German Alternative protesters
In 1936 they would have probably been singling out a different group.

There is a guy in Germany who runs a blog in the Russian language which draws a readership of 100,000 fellow ex-Soviet Germans. He also campaigns for the anti-establishment AfD (Alternative for Germany) party which has been making major inroads in securing support from the Russian speakers as well as other Germans.

That can mean only one thing: it is time to proclaim Russian Germans a giant trojan horse of Vladimir Putin.

That's certainly true according to Bloomberg:

But if Putin has a Trojan Horse in German politics, it's an estimated 2.5 million voters who like Schmidt speak Russian and make up the country's largest minority voting bloc.

Most so-called Russian Germans have ancestors who moved to the Russian Empire to farm and began to return en masse after the Cold War. Up to three-fifths of these people consider Russian TV more trustworthy than domestic broadcasts and 40 percent say it's their main source of news, a survey by the Bonn-based Boris Nemtsov Foundation for Freedom shows.

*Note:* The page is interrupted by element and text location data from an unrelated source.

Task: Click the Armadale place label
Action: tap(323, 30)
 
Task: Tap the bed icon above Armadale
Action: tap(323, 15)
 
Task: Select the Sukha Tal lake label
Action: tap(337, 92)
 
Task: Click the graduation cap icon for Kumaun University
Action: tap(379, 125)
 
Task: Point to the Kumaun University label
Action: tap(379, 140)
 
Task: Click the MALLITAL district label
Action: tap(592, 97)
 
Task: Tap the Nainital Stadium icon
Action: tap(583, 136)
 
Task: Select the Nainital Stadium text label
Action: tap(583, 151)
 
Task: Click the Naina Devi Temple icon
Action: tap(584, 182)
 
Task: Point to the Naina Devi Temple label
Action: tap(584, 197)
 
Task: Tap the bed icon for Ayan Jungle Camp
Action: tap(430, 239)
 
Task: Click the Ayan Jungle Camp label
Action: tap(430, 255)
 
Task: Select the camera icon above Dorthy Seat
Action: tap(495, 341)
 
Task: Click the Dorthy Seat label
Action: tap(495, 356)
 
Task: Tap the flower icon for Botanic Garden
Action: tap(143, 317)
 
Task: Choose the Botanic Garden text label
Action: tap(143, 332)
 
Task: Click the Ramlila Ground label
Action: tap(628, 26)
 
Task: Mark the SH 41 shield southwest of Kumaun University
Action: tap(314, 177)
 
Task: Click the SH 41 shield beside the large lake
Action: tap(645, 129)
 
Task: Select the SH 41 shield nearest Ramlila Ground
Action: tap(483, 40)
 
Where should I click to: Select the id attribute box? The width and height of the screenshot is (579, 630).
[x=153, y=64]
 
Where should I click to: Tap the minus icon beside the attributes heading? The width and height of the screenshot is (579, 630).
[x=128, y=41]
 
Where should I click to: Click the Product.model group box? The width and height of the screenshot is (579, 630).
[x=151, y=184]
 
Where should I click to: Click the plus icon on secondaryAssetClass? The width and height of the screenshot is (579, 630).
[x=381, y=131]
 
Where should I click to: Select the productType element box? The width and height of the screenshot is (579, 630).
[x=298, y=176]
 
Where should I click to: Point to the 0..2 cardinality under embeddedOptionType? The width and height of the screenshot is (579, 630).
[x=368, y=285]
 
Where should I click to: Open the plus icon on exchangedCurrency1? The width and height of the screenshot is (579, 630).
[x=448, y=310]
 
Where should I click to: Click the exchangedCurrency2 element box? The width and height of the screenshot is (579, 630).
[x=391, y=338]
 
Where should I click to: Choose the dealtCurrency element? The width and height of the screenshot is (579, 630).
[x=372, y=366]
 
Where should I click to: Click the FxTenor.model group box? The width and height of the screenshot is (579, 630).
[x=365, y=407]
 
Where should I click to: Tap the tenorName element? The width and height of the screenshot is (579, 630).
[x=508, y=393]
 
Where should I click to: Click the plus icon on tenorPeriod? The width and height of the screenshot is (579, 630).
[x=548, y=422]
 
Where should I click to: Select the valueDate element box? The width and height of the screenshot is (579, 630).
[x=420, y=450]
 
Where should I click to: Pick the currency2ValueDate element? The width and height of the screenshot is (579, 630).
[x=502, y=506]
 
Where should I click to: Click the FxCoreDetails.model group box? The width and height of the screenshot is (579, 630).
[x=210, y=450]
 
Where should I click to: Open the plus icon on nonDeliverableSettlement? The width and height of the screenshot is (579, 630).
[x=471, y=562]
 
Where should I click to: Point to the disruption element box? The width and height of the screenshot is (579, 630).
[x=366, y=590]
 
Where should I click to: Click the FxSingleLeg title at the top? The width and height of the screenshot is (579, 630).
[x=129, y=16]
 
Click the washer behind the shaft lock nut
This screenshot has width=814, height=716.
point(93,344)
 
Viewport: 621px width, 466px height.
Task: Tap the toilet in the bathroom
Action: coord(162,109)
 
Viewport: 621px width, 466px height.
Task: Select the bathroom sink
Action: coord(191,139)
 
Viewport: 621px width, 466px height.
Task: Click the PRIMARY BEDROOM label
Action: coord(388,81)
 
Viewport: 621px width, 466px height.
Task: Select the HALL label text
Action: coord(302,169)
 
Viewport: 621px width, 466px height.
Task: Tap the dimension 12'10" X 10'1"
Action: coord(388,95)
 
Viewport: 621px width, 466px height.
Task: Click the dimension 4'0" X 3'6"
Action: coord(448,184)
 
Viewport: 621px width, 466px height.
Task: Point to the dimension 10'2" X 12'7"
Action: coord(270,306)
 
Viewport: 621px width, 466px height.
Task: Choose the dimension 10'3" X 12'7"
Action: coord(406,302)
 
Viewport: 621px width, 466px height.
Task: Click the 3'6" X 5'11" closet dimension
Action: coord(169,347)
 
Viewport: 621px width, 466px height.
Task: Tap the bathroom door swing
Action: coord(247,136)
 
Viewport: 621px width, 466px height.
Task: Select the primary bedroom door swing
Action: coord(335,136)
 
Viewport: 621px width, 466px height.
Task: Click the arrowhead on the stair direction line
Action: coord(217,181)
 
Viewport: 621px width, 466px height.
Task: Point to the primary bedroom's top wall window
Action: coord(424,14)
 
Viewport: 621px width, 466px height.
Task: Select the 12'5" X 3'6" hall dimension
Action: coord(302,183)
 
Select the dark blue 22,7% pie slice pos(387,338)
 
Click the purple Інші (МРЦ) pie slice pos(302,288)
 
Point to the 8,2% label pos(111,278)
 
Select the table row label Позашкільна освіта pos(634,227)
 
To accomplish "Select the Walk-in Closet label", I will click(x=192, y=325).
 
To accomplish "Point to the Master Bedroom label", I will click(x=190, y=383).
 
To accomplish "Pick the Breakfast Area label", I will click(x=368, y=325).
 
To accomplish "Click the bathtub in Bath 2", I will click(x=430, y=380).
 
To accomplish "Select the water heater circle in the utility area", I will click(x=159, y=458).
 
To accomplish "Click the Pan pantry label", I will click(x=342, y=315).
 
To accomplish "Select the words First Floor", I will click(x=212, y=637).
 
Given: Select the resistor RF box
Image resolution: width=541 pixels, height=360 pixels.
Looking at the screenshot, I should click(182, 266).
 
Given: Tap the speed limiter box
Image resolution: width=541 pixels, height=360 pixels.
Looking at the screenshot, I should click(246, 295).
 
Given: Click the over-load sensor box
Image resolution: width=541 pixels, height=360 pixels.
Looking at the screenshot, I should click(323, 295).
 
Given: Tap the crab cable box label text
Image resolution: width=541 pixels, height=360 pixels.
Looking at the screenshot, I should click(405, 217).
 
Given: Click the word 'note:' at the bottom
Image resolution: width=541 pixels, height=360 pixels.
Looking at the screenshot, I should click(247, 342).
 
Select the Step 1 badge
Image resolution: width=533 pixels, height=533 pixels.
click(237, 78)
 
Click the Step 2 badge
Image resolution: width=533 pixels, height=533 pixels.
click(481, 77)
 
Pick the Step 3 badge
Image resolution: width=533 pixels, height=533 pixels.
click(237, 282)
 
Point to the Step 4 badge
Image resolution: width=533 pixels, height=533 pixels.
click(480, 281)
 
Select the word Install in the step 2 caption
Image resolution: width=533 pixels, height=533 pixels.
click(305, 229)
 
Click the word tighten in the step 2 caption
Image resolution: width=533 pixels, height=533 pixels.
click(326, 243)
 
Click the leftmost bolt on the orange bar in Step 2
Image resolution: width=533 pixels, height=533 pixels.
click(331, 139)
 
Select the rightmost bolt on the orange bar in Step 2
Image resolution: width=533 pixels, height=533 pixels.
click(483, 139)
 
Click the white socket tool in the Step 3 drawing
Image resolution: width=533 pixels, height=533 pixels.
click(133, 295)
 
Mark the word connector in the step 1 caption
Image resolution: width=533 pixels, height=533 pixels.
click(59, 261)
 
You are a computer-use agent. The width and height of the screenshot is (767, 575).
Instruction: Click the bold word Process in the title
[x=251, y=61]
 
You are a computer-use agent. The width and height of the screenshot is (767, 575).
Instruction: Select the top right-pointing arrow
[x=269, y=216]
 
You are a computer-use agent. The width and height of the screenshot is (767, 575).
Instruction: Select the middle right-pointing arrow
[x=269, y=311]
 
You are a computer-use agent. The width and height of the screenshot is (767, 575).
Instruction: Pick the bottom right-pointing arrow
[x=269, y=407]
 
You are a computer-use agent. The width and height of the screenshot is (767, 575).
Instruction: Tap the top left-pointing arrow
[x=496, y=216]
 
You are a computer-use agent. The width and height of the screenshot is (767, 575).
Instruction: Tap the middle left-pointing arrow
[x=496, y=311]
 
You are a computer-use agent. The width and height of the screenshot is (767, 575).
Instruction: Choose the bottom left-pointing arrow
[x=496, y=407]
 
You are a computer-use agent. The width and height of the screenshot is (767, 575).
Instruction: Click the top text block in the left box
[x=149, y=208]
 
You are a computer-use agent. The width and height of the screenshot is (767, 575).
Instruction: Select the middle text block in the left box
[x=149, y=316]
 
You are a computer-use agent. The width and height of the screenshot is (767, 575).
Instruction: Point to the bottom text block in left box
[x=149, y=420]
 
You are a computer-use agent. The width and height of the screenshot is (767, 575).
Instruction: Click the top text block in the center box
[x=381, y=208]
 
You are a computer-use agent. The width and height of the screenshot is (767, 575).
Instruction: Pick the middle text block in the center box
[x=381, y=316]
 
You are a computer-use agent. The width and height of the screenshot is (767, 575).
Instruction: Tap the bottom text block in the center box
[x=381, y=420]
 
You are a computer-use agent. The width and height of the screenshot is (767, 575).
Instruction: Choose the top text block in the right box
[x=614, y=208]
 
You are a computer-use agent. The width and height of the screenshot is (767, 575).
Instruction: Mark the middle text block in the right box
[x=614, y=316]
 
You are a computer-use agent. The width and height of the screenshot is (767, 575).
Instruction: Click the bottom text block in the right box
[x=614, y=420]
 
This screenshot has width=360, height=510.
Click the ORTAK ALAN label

So far, polls show Merkel more popular than her Social Democrat challenger Martin Schulz, though her CDU's margin over his SPD is much narrower. The AfD has pulled support mainly from Merkel, luring an estimated 1.5 million Russian speakers like Schmidt with its strident opposition to the largest flow of migrants into Europe since the Second World War.

Bloomberg article
Funny stuff. If you're a Russian German in Germany you better get your news from Bloomberg and vote the way everybody else does or you're a threat.

Bloomberg even includes a map that shows where the traitor population lives:

Geographical distribution of Russian Germans map
Bloomberg, 1936 called and it wants its talking points back.